## Begin
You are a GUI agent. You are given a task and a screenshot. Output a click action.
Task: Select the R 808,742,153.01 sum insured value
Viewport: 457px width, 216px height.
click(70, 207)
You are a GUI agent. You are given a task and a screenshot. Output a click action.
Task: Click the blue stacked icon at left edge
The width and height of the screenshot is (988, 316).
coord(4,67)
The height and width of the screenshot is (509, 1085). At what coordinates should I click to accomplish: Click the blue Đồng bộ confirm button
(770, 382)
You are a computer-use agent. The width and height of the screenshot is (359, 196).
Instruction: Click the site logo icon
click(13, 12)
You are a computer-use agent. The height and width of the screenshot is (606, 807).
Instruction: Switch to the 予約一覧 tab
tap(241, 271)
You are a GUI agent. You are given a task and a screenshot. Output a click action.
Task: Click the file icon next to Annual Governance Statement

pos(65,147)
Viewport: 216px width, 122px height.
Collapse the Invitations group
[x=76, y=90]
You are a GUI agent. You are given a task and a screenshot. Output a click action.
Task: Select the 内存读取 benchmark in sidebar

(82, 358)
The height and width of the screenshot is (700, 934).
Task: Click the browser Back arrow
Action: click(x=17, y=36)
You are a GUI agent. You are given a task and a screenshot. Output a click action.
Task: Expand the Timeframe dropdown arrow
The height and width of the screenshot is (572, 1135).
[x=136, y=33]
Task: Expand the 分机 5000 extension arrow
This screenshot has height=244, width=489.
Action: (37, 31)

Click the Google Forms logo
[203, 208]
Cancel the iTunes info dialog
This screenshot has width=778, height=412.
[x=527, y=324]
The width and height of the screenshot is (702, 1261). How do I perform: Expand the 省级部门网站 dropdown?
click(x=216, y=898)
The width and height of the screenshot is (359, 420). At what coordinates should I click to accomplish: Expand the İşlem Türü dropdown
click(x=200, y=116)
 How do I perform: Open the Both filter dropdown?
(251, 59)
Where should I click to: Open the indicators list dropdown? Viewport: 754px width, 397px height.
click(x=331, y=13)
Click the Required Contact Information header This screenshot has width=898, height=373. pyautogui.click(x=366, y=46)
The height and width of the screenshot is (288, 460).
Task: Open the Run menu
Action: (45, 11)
## End
- _Your objective_: Recast the listing from its start up to and including the line with "coord(4,67)" as a two-column CSV headed instruction and response. Put each text and the answer that follows it in one row, quote every field, and turn line breaks into spaces.

- _Correct answer_:
instruction,response
"You are a GUI agent. You are given a task and a screenshot. Output a click action. Task: Select the R 808,742,153.01 sum insured value Viewport: 457px width, 216px height.","click(70, 207)"
"You are a GUI agent. You are given a task and a screenshot. Output a click action. Task: Click the blue stacked icon at left edge The width and height of the screenshot is (988, 316).","coord(4,67)"